Try adding -Wno-narrowing to your CFLAGS, for example :
CFLAGS += -std=c++0x -Wno-narrowing
I wouldn't be all that surprised if somebody gets caught out by something like:
float ra[] = {0, CHAR_MAX, SHORT_MAX, INT_MAX, LONG_MAX};
(on my implementation, the last two don't produce the same result when converted back to int/long, hence are narrowing)
I don't remember ever writing this, though. It's only useful if an approximation to the limits is useful for something.
This seems at least vaguely plausible too:
void some_function(int val1, int val2) {
float asfloat[] = {val1, val2}; // not in C++0x
double asdouble[] = {val1, val2}; // not in C++0x
int asint[] = {val1, val2}; // OK
// now do something with the arrays
}
but it isn't entirely convincing, because if I know I have exactly two values, why put them in arrays rather than just float floatval1 = val1, floatval1 = val2;? What's the motivation, though, why that should compile (and work, provided the loss of precision is within acceptable accuracy for the program), while float asfloat[] = {val1, val2}; shouldn't? Either way I'm initializing two floats from two ints, it's just that in one case the two floats happen to be members of an aggregate.
That seems particularly harsh in cases where a non-constant expression results in a narrowing conversion even though (on a particular implementation), all values of the source type are representable in the destination type and convertible back to their original values:
char i = something();
static_assert(CHAR_BIT == 8);
double ra[] = {i}; // how is this worse than using a constant value?
Assuming there's no bug, presumably the fix is always to make the conversion explicit. Unless you're doing something odd with macros, I think an array initializer only appears close to the type of the array, or at least to something representing the type, which could be dependent on a template parameter. So a cast should be easy, if verbose.
Narrowing conversion errors interact badly with implicit integer promotion rules.

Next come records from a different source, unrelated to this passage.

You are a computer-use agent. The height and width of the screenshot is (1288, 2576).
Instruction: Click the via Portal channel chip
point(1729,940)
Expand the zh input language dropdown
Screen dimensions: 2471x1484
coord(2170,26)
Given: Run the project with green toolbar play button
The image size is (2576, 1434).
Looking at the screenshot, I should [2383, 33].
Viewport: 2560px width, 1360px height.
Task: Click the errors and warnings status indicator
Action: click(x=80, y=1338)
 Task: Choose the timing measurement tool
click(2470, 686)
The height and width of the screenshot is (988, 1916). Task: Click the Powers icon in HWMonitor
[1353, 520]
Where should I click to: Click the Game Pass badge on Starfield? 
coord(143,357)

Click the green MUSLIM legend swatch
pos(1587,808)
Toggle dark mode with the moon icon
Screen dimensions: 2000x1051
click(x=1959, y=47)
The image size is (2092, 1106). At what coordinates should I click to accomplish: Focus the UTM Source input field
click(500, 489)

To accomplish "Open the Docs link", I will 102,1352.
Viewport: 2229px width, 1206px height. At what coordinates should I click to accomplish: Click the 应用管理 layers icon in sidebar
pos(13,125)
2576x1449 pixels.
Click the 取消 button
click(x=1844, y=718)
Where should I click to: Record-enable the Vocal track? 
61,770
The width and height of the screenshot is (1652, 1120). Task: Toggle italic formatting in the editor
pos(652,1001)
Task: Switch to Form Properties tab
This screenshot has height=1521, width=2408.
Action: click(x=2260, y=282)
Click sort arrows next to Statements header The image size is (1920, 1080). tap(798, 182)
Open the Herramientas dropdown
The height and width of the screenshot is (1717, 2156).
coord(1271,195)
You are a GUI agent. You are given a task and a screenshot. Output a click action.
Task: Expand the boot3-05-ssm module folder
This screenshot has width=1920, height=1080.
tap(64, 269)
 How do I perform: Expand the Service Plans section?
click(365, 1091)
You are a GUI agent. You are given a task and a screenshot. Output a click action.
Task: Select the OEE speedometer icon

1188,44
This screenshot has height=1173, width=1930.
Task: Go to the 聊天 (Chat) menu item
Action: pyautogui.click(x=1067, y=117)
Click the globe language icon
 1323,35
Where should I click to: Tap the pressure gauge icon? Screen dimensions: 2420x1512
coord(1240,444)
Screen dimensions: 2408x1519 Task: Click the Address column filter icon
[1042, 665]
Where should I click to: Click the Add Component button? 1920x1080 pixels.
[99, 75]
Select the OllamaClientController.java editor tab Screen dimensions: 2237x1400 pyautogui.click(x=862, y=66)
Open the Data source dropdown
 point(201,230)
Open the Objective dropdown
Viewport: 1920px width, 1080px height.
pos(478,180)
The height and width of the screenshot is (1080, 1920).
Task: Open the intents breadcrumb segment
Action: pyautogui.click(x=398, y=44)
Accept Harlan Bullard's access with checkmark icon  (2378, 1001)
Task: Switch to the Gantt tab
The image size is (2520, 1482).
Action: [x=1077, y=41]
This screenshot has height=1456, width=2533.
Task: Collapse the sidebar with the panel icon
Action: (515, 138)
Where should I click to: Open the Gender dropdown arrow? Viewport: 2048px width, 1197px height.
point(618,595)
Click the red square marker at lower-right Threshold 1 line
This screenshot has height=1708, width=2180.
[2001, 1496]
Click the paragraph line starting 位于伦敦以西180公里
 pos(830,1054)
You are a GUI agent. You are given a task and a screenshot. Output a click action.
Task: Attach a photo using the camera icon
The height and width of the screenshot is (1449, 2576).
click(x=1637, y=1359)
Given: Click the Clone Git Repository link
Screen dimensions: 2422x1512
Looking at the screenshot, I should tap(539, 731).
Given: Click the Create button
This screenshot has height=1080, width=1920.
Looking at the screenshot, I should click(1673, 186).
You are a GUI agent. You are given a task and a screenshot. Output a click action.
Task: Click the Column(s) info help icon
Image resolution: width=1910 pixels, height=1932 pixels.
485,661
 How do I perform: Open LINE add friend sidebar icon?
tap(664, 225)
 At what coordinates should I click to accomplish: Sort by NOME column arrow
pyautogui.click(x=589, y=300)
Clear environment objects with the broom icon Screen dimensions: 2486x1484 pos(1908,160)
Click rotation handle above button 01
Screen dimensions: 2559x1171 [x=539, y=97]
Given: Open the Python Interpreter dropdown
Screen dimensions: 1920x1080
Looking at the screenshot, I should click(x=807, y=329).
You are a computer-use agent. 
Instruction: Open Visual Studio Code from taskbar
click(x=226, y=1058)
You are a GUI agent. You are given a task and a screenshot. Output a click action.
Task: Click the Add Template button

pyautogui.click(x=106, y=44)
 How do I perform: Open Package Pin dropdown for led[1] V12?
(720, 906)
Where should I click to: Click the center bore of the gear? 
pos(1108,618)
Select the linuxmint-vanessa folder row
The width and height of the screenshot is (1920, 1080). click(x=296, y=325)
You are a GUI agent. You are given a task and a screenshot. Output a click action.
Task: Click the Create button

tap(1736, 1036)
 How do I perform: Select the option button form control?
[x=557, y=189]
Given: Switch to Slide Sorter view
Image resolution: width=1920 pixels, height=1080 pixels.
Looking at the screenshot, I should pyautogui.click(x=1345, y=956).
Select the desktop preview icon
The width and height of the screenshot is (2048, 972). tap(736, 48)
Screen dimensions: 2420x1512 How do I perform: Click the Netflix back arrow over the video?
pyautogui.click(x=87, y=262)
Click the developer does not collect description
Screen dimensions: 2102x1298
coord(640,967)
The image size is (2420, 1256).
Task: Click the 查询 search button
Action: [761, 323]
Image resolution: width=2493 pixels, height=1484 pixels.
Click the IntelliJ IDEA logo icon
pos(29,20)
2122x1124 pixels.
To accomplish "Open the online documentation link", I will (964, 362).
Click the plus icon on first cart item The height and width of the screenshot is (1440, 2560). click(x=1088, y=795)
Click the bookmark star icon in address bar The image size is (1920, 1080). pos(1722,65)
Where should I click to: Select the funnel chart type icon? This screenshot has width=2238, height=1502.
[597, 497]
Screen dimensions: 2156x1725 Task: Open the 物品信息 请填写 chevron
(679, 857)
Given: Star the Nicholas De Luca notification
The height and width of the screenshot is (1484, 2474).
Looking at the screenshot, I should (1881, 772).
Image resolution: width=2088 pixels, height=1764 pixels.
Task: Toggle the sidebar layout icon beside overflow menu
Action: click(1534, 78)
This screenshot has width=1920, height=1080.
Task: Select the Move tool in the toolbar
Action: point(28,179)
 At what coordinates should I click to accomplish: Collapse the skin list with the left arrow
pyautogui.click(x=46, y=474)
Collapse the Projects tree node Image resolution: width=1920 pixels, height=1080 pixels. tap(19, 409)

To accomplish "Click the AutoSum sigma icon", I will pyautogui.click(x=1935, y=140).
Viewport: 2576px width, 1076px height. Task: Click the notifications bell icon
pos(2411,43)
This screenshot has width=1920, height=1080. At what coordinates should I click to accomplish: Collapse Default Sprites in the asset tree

I had an error with code which looked like
struct char_t {
char a;
}
void function(char c, char d) {
char_t a = { c+d };
}
Which produces an narrowing conversion error (which is correct according to the standard). The reason is that c and d implicitly get promoted to int and the resulting int isn't allowed to be narrowed back to char in an initializer list.
OTOH
void function(char c, char d) {
char a = c+d;
}
is of course still fine (otherwise all hell would break loose). But surprisingly, even
template<char c, char d>
void function() {
char_t a = { c+d };
}
is ok and compiles without a warning if the sum of c and d is less than CHAR_MAX. I still think this is a defect in C++11, but the people there think otherwise - possibly because it isn't easy to fix without get rid of either implicit integer conversion (which is a relict from the past, when people wrote code like char a=b*c/d and expected it to work even if (b*c) > CHAR_MAX) or narrowing conversion errors (which are possibly a good thing).
It was indeed a breaking change as real life experience with this feature has shown gcc had turned narrowing into a warning from an error for many cases due to real life pains with porting C++03 code bases to C++11. See this comment in a gcc bug report:
The standard only requires that "a conforming implementation shall issue at least one diagnostic message" so compiling the program with a warning is allowed. As Andrew said, -Werror=narrowing allows you to make it an error if you want.
G++ 4.6 gave an error but it was changed to a warning intentionally for 4.7 because many people (myself included) found that narrowing conversions where one of the most commonly encountered problems when trying to compile large C++03 codebases as C++11. Previously well-formed code such as char c[] = { i, 0 }; (where i will only ever be within the range of char) caused errors and had to be changed to char c[] = { (char)i, 0 }
It looks like GCC-4.7 no longer gives errors for narrowing conversions, but warnings instead.